Research conducted by Interisle Consulting sheds light on how these domains, known for their minimal registration requirements and low costs, have become a preferred choice for cybercriminals looking to carry out fraudulent activities online. This rise in phishing attacks linked to new gTLDs has raised concerns among cybersecurity experts, especially as the Internet Corporation for Assigned Names and Numbers (ICANN) moves forward with plans to introduce even more gTLDs into the domain namespace.
The study conducted by Interisle reveals that although new gTLDs only represent a small portion (11%) of the market for new domains, they accounted for a significant 37% of reported cybercrime domains between September 2023 and August 2024. Data sourced from various anti-spam organizations, including the Anti-Phishing Working Group (APWG), indicates that cybercriminals are increasingly gravitating towards these newer domains for their malicious activities.
The appeal of new gTLDs to cybercriminals lies in their affordability and relaxed registration criteria. With many of these domains available for less than $2, phishers find it easy to purchase multiple domains without having to make a substantial financial investment. This stands in stark contrast to traditional .com domains, which are priced at $5.91, making them a less attractive option for malicious actors.

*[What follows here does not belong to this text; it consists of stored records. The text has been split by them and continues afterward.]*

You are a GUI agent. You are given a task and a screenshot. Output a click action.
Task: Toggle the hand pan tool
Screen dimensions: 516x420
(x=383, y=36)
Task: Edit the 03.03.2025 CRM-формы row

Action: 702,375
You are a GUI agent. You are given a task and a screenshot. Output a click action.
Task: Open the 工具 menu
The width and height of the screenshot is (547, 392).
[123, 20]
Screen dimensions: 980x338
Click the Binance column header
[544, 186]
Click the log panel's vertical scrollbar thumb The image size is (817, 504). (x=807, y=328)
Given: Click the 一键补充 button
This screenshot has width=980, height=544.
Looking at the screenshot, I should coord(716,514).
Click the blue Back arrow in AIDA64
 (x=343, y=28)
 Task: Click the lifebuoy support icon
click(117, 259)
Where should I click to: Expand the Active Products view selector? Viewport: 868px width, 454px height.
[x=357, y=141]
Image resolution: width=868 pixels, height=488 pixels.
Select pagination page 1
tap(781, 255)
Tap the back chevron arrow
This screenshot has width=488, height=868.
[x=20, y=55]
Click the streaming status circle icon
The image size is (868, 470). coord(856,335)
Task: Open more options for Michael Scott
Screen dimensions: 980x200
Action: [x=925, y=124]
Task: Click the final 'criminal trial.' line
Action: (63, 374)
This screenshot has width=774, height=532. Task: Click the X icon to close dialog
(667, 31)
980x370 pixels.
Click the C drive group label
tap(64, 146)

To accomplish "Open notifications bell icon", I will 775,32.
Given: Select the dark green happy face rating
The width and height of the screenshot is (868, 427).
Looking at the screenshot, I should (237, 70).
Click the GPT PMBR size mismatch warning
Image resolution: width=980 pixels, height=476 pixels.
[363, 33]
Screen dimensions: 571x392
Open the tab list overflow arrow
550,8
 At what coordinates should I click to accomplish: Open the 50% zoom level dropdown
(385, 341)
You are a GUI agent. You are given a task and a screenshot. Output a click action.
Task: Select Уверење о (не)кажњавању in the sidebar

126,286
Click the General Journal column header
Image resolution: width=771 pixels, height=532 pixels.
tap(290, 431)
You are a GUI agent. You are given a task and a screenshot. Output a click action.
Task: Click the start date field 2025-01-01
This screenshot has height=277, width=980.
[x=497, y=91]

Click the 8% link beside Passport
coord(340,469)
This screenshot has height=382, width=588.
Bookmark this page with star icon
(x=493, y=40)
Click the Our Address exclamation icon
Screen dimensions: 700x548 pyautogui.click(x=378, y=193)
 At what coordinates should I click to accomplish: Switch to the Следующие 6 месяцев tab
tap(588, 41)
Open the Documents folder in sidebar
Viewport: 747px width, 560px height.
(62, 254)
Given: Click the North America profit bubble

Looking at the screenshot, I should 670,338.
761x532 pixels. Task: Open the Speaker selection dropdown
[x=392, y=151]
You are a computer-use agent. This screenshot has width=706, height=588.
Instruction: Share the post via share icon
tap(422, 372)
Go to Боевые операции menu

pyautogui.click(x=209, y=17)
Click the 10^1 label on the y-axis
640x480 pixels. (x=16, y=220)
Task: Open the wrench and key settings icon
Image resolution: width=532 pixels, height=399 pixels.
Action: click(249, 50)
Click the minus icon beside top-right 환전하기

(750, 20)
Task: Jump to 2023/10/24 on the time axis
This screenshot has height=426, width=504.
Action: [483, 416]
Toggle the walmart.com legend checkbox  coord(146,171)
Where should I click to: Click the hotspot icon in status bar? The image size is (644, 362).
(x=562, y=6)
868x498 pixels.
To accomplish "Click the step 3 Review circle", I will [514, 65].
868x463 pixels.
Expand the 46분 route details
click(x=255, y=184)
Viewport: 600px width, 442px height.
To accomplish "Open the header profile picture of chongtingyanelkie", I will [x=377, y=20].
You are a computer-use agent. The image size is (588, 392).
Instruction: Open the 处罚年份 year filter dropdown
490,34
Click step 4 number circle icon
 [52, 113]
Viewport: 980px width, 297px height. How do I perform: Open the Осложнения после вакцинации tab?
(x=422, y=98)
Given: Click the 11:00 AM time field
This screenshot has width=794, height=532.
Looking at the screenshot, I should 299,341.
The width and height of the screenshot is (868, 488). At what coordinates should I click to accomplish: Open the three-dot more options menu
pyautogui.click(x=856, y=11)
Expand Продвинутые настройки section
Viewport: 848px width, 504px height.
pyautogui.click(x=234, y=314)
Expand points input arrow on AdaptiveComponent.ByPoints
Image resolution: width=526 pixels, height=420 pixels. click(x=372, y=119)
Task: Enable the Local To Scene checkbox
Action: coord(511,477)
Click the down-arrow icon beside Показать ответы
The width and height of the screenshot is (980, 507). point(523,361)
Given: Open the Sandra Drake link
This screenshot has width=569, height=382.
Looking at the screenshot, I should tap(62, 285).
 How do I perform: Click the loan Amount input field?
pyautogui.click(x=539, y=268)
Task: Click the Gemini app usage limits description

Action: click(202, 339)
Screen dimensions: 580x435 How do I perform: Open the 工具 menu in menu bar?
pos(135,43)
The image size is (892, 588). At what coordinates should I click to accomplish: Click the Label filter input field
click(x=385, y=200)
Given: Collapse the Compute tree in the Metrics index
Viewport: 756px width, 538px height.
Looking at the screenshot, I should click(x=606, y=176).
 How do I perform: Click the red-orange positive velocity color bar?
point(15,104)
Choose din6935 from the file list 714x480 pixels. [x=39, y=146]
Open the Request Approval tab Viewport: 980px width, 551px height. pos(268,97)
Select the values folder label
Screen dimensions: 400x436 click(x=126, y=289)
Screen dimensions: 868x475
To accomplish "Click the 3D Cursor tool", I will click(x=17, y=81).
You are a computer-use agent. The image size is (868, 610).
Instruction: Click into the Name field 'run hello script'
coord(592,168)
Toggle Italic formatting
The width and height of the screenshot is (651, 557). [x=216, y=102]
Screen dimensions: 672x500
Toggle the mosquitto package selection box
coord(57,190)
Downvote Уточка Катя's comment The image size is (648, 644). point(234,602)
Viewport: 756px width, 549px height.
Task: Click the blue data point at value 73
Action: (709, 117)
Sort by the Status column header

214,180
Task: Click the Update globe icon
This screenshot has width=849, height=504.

Critics like John Levine, president of the Coalition Against Unsolicited Commercial Email (CAUCE), have voiced concerns over ICANN’s approach to introducing new gTLDs, suggesting that the organization is more focused on financial gains rather than enforcing strict registration policies to combat cybercrime. Levine warns that without stricter measures in place, the proliferation of new gTLDs will only serve to further enable cybercriminal activities.
In addition to the rise in phishing activities linked to new gTLDs, Interisle’s report highlights a shift in targets. While large tech companies like Apple, Facebook, and Google were previously popular targets for phishing attacks, the U.S. Postal Service emerged as the most-phished entity in the past year. This shift is partly attributed to cybercriminals like Chenlun, who have developed phishing kits specifically targeting postal services worldwide.
Furthermore, reports indicate that aside from gTLDs, phishers are increasingly utilizing subdomain providers such as blogspot.com and weebly.com to host their malicious campaigns. The use of subdomains for phishing has seen a significant uptick, with over 1.18 million instances reported—an increase of 114%. This poses unique challenges for cybersecurity professionals, as blocking malicious activities at the root level could potentially disrupt legitimate users of these platforms.
As cybersecurity experts continue to emphasize the need for stricter measures to prevent the misuse of new gTLDs by cybercriminals, the looming introduction of more gTLDs by ICANN underscores the importance of proactive measures to safeguard against phishing attacks and other forms of online fraud. Mitigation strategies and enhanced monitoring are crucial in the ongoing battle against cybercrime in the evolving digital landscape.